Their findings are published in the journal Science Translational Medicine in a paper titled, “SVEP1 is a human coronary artery disease locus that promotes atherosclerosis.”
”A low-frequency variant of sushi, von Willebrand factor type A, EGF, and pentraxin domain-containing protein 1 (SVEP1), an extracellular matrix protein, is associated with risk of coronary disease in humans independent of plasma lipids,” wrote the researchers. “Despite a robust statistical association, if and how SVEP1 might contribute to atherosclerosis remained unclear. Here, using Mendelian randomization and complementary mouse models, we provide evidence that SVEP1 promotes atherosclerosis in humans and mice and is expressed by vascular smooth muscle cells (VSMCs) within the atherosclerotic plaque.”
Researchers discovered that the gene—called SVEP1—makes a protein that drives the development of plaque in the arteries. In mice, animals missing one copy of SVEP1 had less plaque in the arteries than mice with both copies.
Using mouse models and evaluating human genetic data, the researchers observed that genetic variation influencing the levels of this protein in the body correlated with the risk of developing plaque in the arteries.

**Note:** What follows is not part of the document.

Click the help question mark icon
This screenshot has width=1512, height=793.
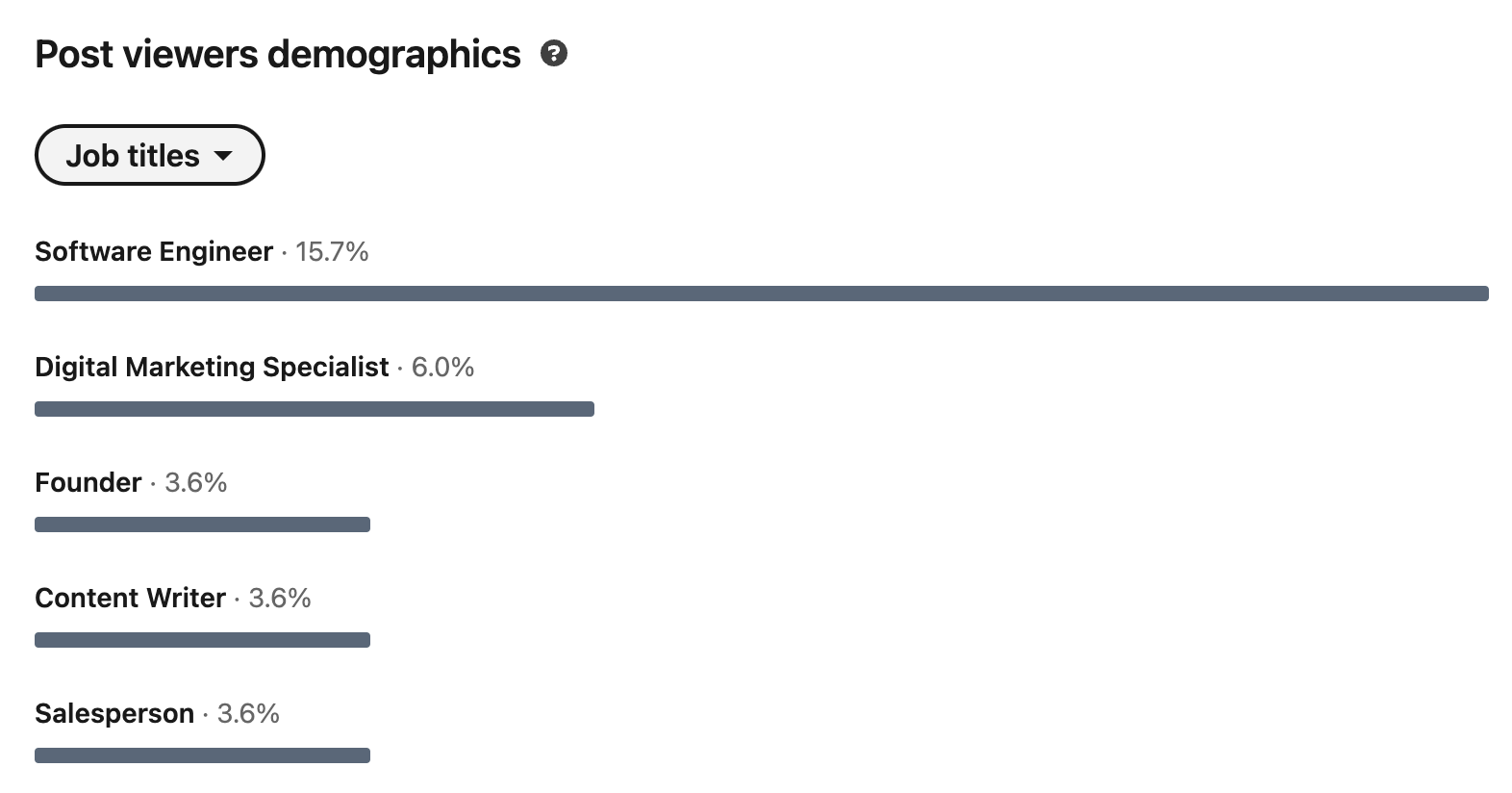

“Cardiovascular disease remains the most common cause of death worldwide,” said cardiologist Nathan O. Stitziel, M.D., Ph.D., an associate professor of medicine and of genetics. “A major goal of treatment for cardiovascular disease has appropriately been focused on lowering cholesterol levels. But there must be causes of cardiovascular disease that are not related to cholesterol—or lipids—in the blood. We can decrease cholesterol to very low levels, and some people still harbor residual risk of future coronary artery disease events. We’re trying to understand what else is going on, so we can improve that as well.”
The researchers demonstrated that the protein is a complex structural molecule and is manufactured by vascular smooth muscle cells. The protein was observed to drive inflammation in the plaques in the artery walls and to make the plaques less stable.
“In animal models, we found that the protein induced atherosclerosis and promoted unstable plaque,” explained co-first author In-Hyuk Jung, PhD, a staff scientist at Stitziel’s lab. “We also saw that it increased the number of inflammatory immune cells in the plaque and decreased collagen, which serves a stabilizing function in plaques.”
SVEP1 is required for early development of the embryo, however, removing the protein in adult mice did not appear to be harmful according to the researchers.
Their findings pave a new path for potential coronary artery disease treatments and may lead to further strategies that target or block the gene.